Set Up Your Dental Practice for Success
Set Up Your Dental Practice for Success- 3 Things Easy to Forget
Since insurance is anything but straightforward, there are three things you don’t want to forget as you set up your dental practice for insurance success. When starting a practice or opening a new location, many doctors have a ton of logistics to tackle, but the details regarding how to get started with insurance and where to learn about claims can seem convoluted and insurmountable.
Setting up a new office, no matter if it’s a new location or an entirely new practice, and getting paid from insurance requires certain steps to be taken to ensure proper setup and properly trained personnel to send the correct files, in a timely manner, to the Provider Relations departments at each insurance.
1) Do I go in-network or stay out of network?
This is the question. The BIGGEST question in fact, a dentist will face when you set up your dental practice. There are three ways to look at the answer. Three current philosophies: the old school way, the new school way, and the DSO way.
The Old School Way
Most dentists who consider themselves “old school” didn’t want anything to do with PPOs. They would not be caught dead accepting a lower fee schedule than their normal UCR (usual and customary fees). If we charge fair fees and place a “Dentist” sign outside, the patients will come.
The New School Way
Most younger dentists believe getting in-network is their marketing. New patients will find a local dentist through their insurance’s list of in-network providers. Getting new patients is how you become profitable, right? In this example, the philosophy is more volume = more money. This isn’t always the case though because you may be accepting too many insurances with too low of fees. As a result, there are a lot of numbers to crunch here. In general, a dentist that is in-network with all insurances with a full schedule is making 40% less than a comparable dentist that is only in network with a few insurances and still has cash patients.
The DSO Way
Accept everything you can, it’s all about new patients! No plan left behind! Insurance, Medicaid, CMO, HMO, or Discount Plan – whatever you have, we take it!
In our opinion, the best way is a combination of all these methods. We have systems and formulas to decide which insurance and how many to go with.

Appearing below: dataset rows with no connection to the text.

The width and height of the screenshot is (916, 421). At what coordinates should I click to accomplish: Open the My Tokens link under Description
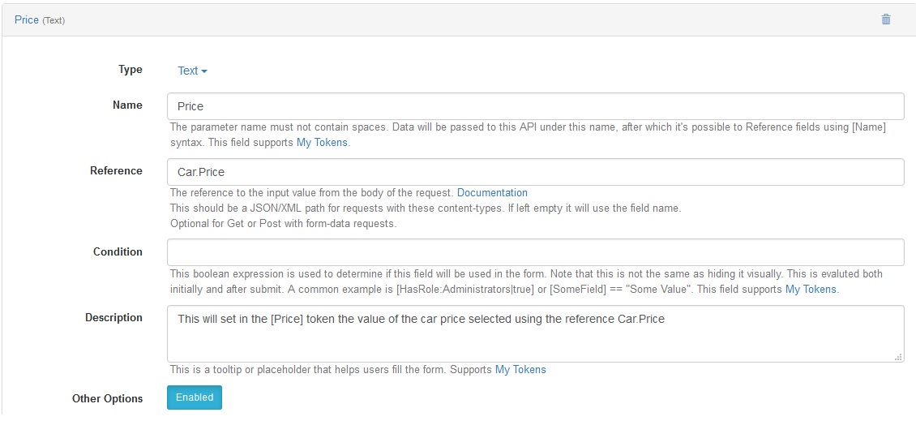tap(520, 370)
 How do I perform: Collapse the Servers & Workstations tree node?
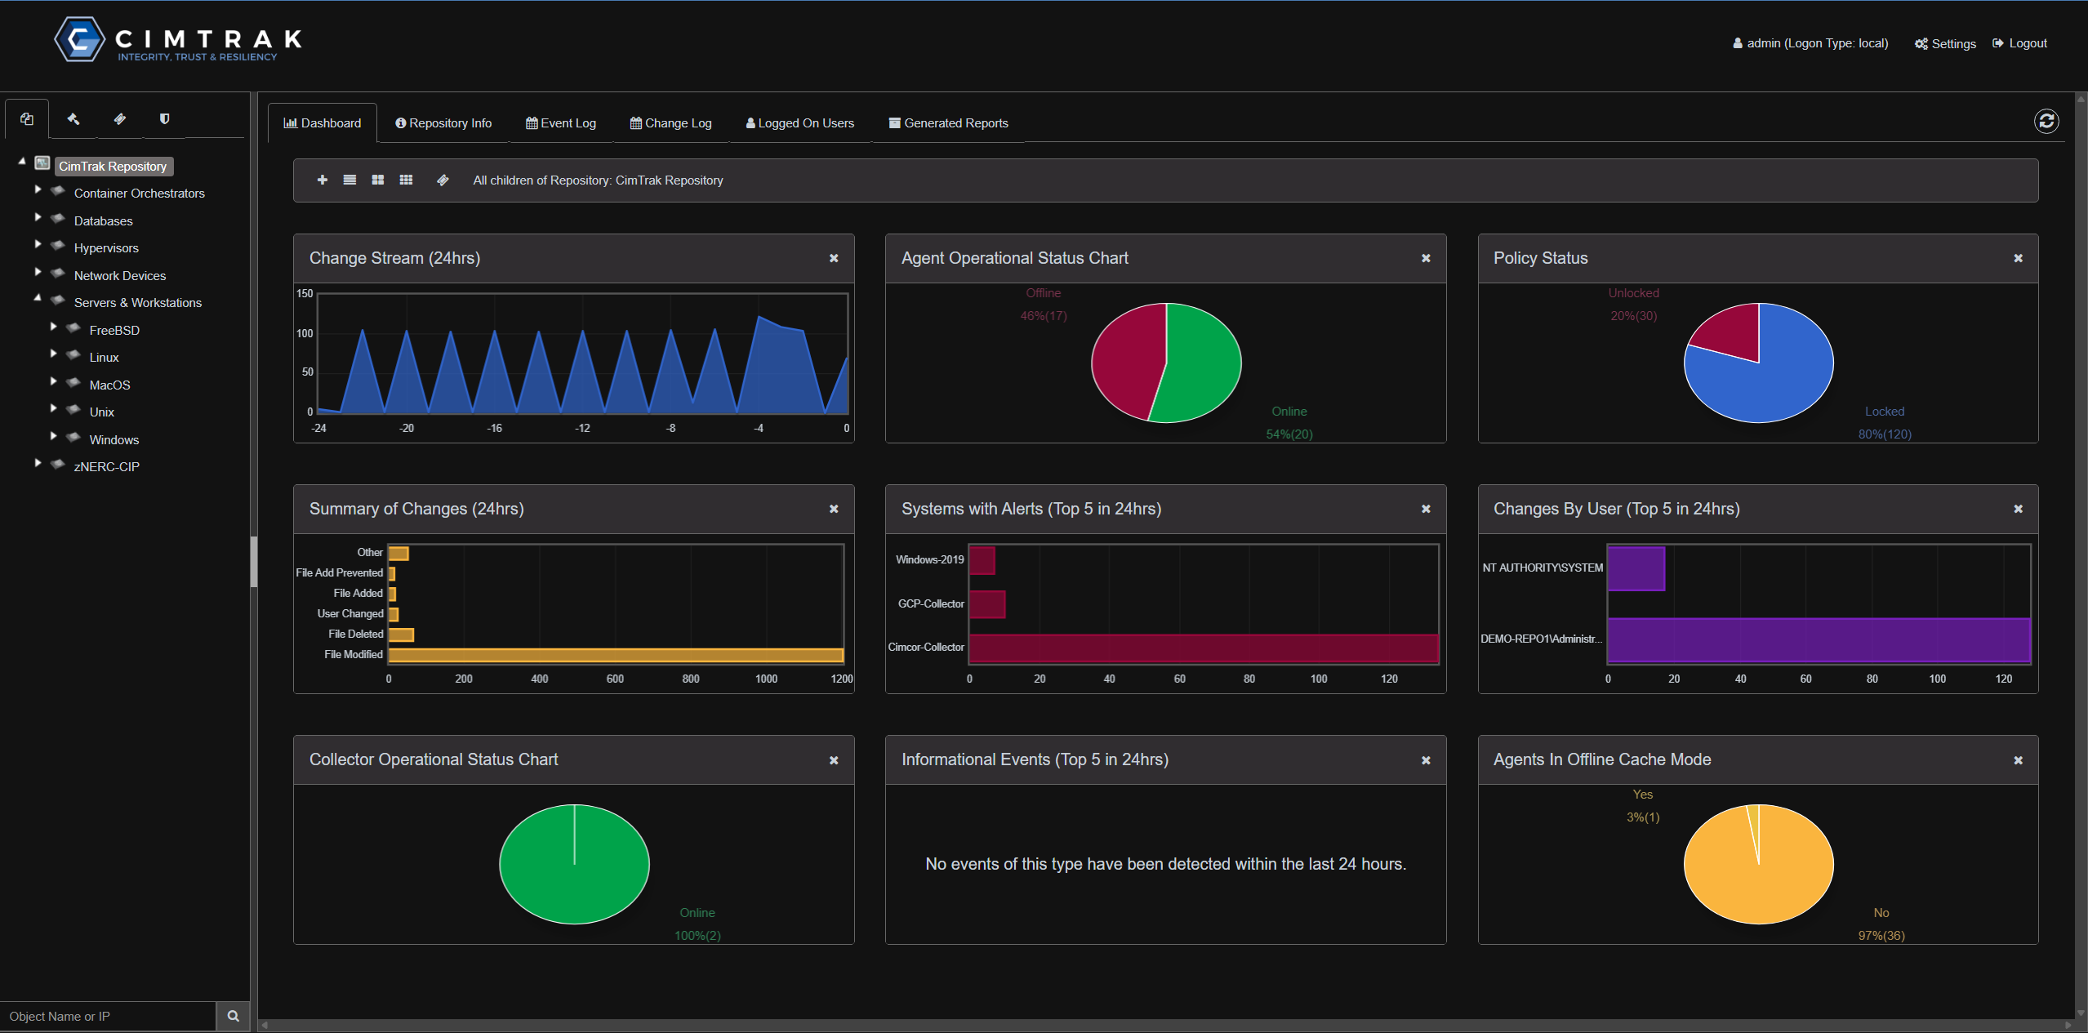coord(38,298)
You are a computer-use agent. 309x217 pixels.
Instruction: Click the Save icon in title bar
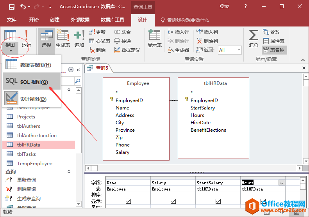coord(11,7)

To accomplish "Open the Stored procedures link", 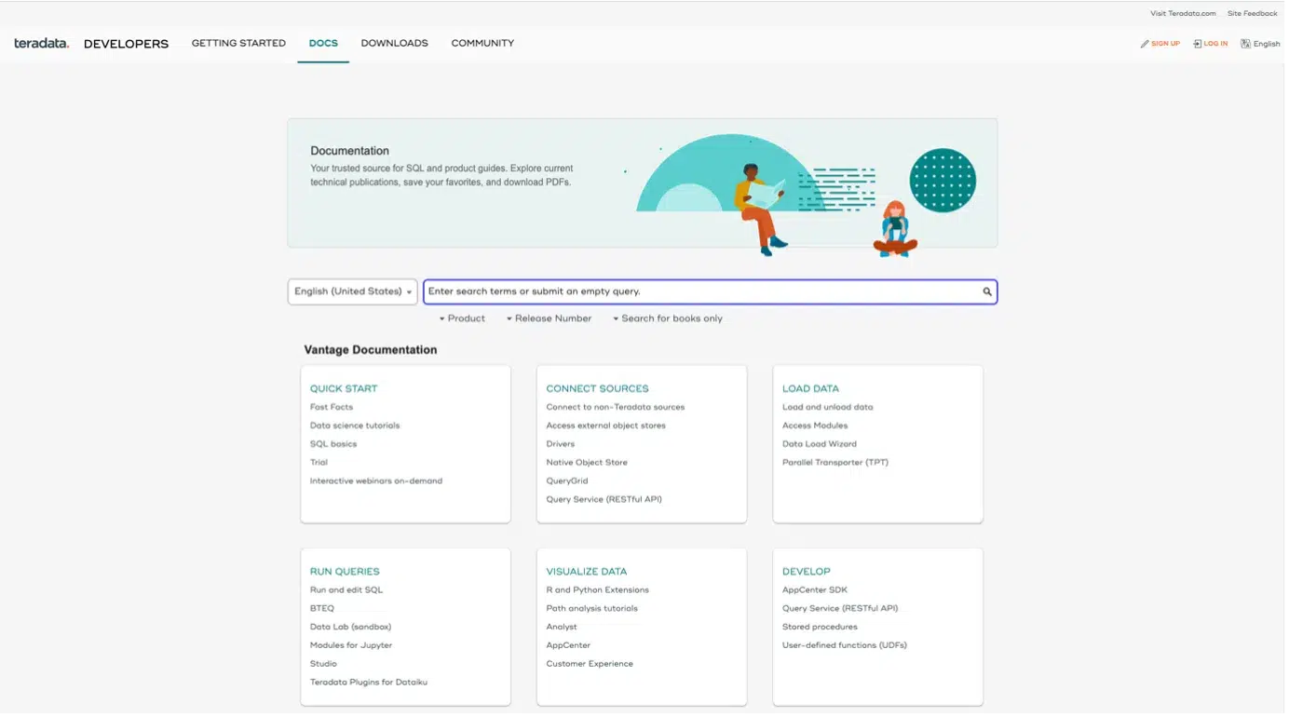I will tap(820, 627).
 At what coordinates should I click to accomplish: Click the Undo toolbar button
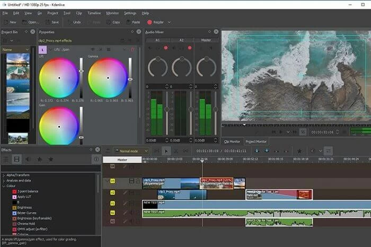(x=74, y=22)
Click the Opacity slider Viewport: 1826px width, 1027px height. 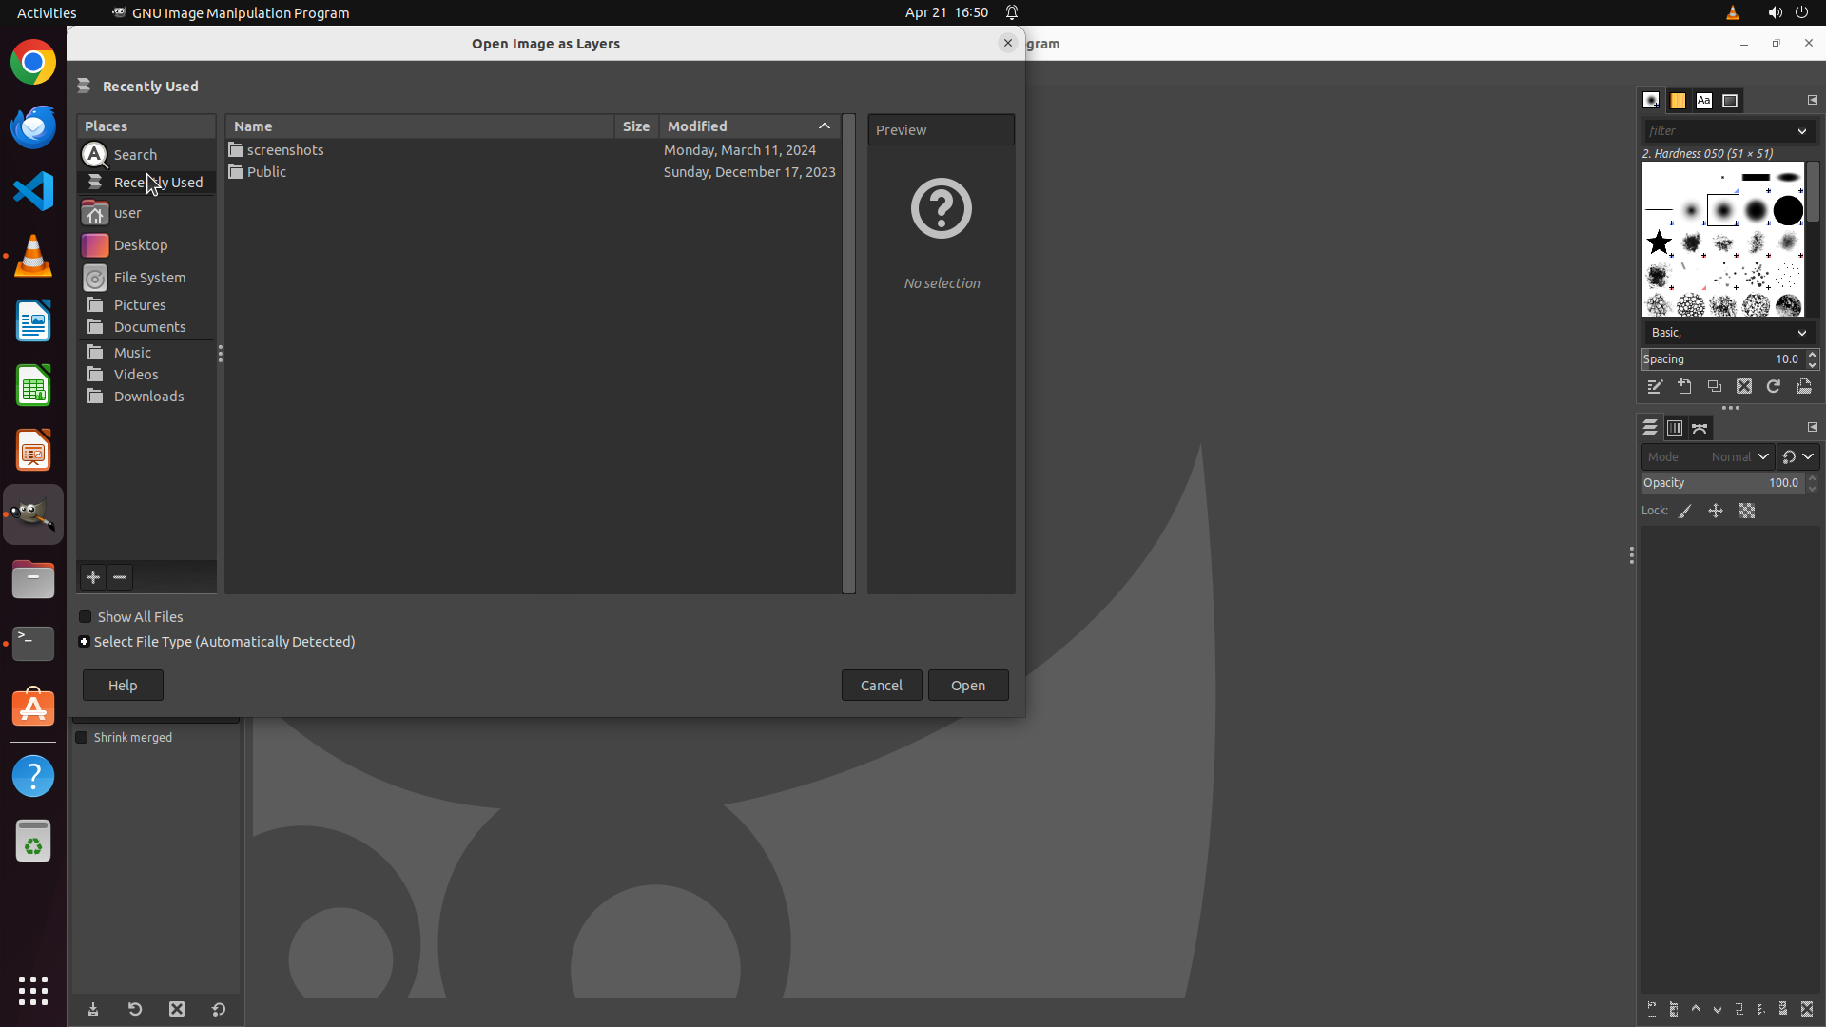[1719, 483]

2. Do your research before credentialing
The most overlooked process offices make when setting up dental practices is credentialing. It seems easy that you chose to be in network with X, Y, and Z insurance companies – you filled out the paperwork, sent it in, got accepted, and now what? They sent you a fee schedule, and you entered it in the software. You’re good to go, right?
It’s not that easy. Credentialing is like the fine print of the fine print. It’s what drives the systems and formulas we mention when we explain how important it is to pause before going with all insurance companies. You MUST research before signing your name to a contract! Research employers in your area, what insurance will most of your patients have? If only 3% of the patients in the city/county have “X” insurance, do we really NEED to be in that network? If “Y” insurance company fees cause you to work for lower than minimum wage, do we really WANT to be in their network? If we really like “Z” insurance fees and most of our patients have it, are we automatically in?
Credentialing
The biggest problem I see regularly with credentialing is 1) time and 2) you signed up for more than you bargained for and had no idea.
Time
First of all, you can’t wait. If you are planning to open your doors next week or next month and haven’t started credentialing, you waited too long. Even if you’ve hired a new doctor to work in your practice start the credentialing process ASAP. Credentialing is sometimes a lengthy process and can last up to 90 days! (Depending on the insurance company!)
Fine Print
Missing the contract minutia. This happens way too often. In today’s insurance world, fee schedules rule. Just because you signed for X insurance, you also (accidentally) checked the box that you would sign up for Z insurance on X insurance’s fee schedule! Or you signed up for all 3 fee schedules that X insurance was offering! Confusing, right?!
3. Billing Setup on Claims
This is something I cannot harp on enough. This is a huge mistake that happens when a new office or a new doctor is added to the practice. Or sometimes the setup has been wrong for years and insurance companies are actually paying associates instead of the business, all under the wrong NPI 1 instead of having a proper NPI 2.
Insurance companies should have the right information from the start because any change that needs to be made could take months to fix, and you could be missing out on thousands of dollars by setting up your billing (also print UCR on all your claims) and claims incorrectly. Do your own research, but please don’t hire staff members who thinks they can just figure out credentialing via the Internet or think they can teach themselves how to send claims, or post checks. In this case, hiring an expert will save you so much money in the long run.